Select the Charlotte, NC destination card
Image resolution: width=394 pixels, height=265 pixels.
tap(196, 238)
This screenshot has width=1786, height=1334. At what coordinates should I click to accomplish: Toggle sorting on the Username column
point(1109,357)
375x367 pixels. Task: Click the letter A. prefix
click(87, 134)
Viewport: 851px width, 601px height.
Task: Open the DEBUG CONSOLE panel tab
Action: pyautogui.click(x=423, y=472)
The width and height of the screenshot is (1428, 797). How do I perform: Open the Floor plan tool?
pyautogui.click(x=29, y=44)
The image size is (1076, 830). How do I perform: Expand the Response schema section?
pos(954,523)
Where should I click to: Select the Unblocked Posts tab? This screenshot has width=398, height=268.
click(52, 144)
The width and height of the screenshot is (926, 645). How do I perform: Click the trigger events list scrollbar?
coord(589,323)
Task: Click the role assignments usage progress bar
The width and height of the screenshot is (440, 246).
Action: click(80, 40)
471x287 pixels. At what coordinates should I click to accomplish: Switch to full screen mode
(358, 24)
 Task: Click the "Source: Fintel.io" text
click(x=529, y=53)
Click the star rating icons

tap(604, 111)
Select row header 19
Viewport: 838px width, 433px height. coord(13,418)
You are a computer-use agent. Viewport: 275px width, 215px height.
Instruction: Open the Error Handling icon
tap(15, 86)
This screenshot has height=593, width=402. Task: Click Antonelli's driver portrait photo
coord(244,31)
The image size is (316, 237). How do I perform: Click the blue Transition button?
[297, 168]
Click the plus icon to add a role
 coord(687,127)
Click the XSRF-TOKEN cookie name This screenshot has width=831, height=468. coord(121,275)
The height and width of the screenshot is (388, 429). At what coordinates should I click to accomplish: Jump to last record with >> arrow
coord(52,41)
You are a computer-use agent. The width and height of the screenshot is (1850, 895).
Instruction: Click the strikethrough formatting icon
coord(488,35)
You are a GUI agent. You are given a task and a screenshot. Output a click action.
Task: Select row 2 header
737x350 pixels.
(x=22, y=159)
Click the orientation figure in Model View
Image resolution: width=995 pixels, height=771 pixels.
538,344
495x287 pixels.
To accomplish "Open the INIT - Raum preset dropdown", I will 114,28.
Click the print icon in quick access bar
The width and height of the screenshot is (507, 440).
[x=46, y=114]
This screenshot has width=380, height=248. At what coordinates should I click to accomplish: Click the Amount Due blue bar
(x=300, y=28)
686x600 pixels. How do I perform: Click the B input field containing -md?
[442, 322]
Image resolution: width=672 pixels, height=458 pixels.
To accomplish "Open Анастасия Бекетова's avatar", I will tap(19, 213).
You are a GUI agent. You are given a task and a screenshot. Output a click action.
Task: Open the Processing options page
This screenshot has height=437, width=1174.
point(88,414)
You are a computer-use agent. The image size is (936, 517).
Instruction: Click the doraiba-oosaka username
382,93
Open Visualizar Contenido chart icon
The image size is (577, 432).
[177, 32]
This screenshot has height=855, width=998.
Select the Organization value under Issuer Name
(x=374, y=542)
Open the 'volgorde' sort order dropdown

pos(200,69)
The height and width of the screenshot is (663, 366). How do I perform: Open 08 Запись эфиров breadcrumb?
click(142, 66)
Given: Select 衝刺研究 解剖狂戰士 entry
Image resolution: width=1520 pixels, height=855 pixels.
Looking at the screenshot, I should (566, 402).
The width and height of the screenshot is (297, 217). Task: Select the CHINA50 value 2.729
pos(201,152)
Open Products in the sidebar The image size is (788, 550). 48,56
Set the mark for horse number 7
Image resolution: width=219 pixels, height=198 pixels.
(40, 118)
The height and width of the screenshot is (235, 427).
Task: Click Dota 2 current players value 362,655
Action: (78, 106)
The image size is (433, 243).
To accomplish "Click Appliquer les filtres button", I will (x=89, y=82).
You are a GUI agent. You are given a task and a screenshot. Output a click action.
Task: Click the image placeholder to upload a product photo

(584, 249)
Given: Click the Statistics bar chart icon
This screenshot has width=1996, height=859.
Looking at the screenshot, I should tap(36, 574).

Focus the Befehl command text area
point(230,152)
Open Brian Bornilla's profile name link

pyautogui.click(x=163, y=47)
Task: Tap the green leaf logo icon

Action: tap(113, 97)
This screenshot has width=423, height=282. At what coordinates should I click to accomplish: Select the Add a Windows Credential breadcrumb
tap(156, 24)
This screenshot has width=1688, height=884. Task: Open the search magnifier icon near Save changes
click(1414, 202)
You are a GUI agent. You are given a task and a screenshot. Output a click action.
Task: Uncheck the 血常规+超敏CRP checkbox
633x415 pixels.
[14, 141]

----

▶ **Task requirements**
Present the lines above as a Markdown table with a Row column numbering each line and a Line column holding its text, skipping any blank lines.

▶ **Correct answer**
| Row | Line |
|---|---|
| 1 | Select the Charlotte, NC destination card |
| 2 | Image resolution: width=394 pixels, height=265 pixels. |
| 3 | tap(196, 238) |
| 4 | This screenshot has width=1786, height=1334. At what coordinates should I click to accomplish: Toggle sorting on the Username column |
| 5 | point(1109,357) |
| 6 | 375x367 pixels. Task: Click the letter A. prefix |
| 7 | click(87, 134) |
| 8 | Viewport: 851px width, 601px height. |
| 9 | Task: Open the DEBUG CONSOLE panel tab |
| 10 | Action: pyautogui.click(x=423, y=472) |
| 11 | The width and height of the screenshot is (1428, 797). How do I perform: Open the Floor plan tool? |
| 12 | pyautogui.click(x=29, y=44) |
| 13 | The image size is (1076, 830). How do I perform: Expand the Response schema section? |
| 14 | pos(954,523) |
| 15 | Where should I click to: Select the Unblocked Posts tab? This screenshot has width=398, height=268. |
| 16 | click(52, 144) |
| 17 | The width and height of the screenshot is (926, 645). How do I perform: Click the trigger events list scrollbar? |
| 18 | coord(589,323) |
| 19 | Task: Click the role assignments usage progress bar |
| 20 | The width and height of the screenshot is (440, 246). |
| 21 | Action: click(80, 40) |
| 22 | 471x287 pixels. At what coordinates should I click to accomplish: Switch to full screen mode |
| 23 | (358, 24) |
| 24 |  Task: Click the "Source: Fintel.io" text |
| 25 | click(x=529, y=53) |
| 26 | Click the star rating icons |
| 27 | tap(604, 111) |
| 28 | Select row header 19 |
| 29 | Viewport: 838px width, 433px height. coord(13,418) |
| 30 | You are a computer-use agent. Viewport: 275px width, 215px height. |
| 31 | Instruction: Open the Error Handling icon |
| 32 | tap(15, 86) |
| 33 | This screenshot has height=593, width=402. Task: Click Antonelli's driver portrait photo |
| 34 | coord(244,31) |
| 35 | The image size is (316, 237). How do I perform: Click the blue Transition button? |
| 36 | [297, 168] |
| 37 | Click the plus icon to add a role |
| 38 |  coord(687,127) |
| 39 | Click the XSRF-TOKEN cookie name This screenshot has width=831, height=468. coord(121,275) |
| 40 | The height and width of the screenshot is (388, 429). At what coordinates should I click to accomplish: Jump to last record with >> arrow |
| 41 | coord(52,41) |
| 42 | You are a computer-use agent. The width and height of the screenshot is (1850, 895). |
| 43 | Instruction: Click the strikethrough formatting icon |
| 44 | coord(488,35) |
| 45 | You are a GUI agent. You are given a task and a screenshot. Output a click action. |
| 46 | Task: Select row 2 header |
| 47 | 737x350 pixels. |
| 48 | (x=22, y=159) |
| 49 | Click the orientation figure in Model View |
| 50 | Image resolution: width=995 pixels, height=771 pixels. |
| 51 | 538,344 |
| 52 | 495x287 pixels. |
| 53 | To accomplish "Open the INIT - Raum preset dropdown", I will 114,28. |
| 54 | Click the print icon in quick access bar |
| 55 | The width and height of the screenshot is (507, 440). |
| 56 | [x=46, y=114] |
| 57 | This screenshot has width=380, height=248. At what coordinates should I click to accomplish: Click the Amount Due blue bar |
| 58 | (x=300, y=28) |
| 59 | 686x600 pixels. How do I perform: Click the B input field containing -md? |
| 60 | [442, 322] |
| 61 | Image resolution: width=672 pixels, height=458 pixels. |
| 62 | To accomplish "Open Анастасия Бекетова's avatar", I will tap(19, 213). |
| 63 | You are a GUI agent. You are given a task and a screenshot. Output a click action. |
| 64 | Task: Open the Processing options page |
| 65 | This screenshot has height=437, width=1174. |
| 66 | point(88,414) |
| 67 | You are a computer-use agent. The image size is (936, 517). |
| 68 | Instruction: Click the doraiba-oosaka username |
| 69 | 382,93 |
| 70 | Open Visualizar Contenido chart icon |
| 71 | The image size is (577, 432). |
| 72 | [177, 32] |
| 73 | This screenshot has height=855, width=998. |
| 74 | Select the Organization value under Issuer Name |
| 75 | (x=374, y=542) |
| 76 | Open the 'volgorde' sort order dropdown |
| 77 | pos(200,69) |
| 78 | The height and width of the screenshot is (663, 366). How do I perform: Open 08 Запись эфиров breadcrumb? |
| 79 | click(142, 66) |
| 80 | Given: Select 衝刺研究 解剖狂戰士 entry |
| 81 | Image resolution: width=1520 pixels, height=855 pixels. |
| 82 | Looking at the screenshot, I should (566, 402). |
| 83 | The width and height of the screenshot is (297, 217). Task: Select the CHINA50 value 2.729 |
| 84 | pos(201,152) |
| 85 | Open Products in the sidebar The image size is (788, 550). 48,56 |
| 86 | Set the mark for horse number 7 |
| 87 | Image resolution: width=219 pixels, height=198 pixels. |
| 88 | (40, 118) |
| 89 | The height and width of the screenshot is (235, 427). |
| 90 | Task: Click Dota 2 current players value 362,655 |
| 91 | Action: (78, 106) |
| 92 | The image size is (433, 243). |
| 93 | To accomplish "Click Appliquer les filtres button", I will (x=89, y=82). |
| 94 | You are a GUI agent. You are given a task and a screenshot. Output a click action. |
| 95 | Task: Click the image placeholder to upload a product photo |
| 96 | (584, 249) |
| 97 | Given: Click the Statistics bar chart icon |
| 98 | This screenshot has width=1996, height=859. |
| 99 | Looking at the screenshot, I should tap(36, 574). |
| 100 | Focus the Befehl command text area |
| 101 | point(230,152) |
| 102 | Open Brian Bornilla's profile name link |
| 103 | pyautogui.click(x=163, y=47) |
| 104 | Task: Tap the green leaf logo icon |
| 105 | Action: tap(113, 97) |
| 106 | This screenshot has width=423, height=282. At what coordinates should I click to accomplish: Select the Add a Windows Credential breadcrumb |
| 107 | tap(156, 24) |
| 108 | This screenshot has width=1688, height=884. Task: Open the search magnifier icon near Save changes |
| 109 | click(1414, 202) |
| 110 | You are a GUI agent. You are given a task and a screenshot. Output a click action. |
| 111 | Task: Uncheck the 血常规+超敏CRP checkbox |
| 112 | 633x415 pixels. |
| 113 | [14, 141] |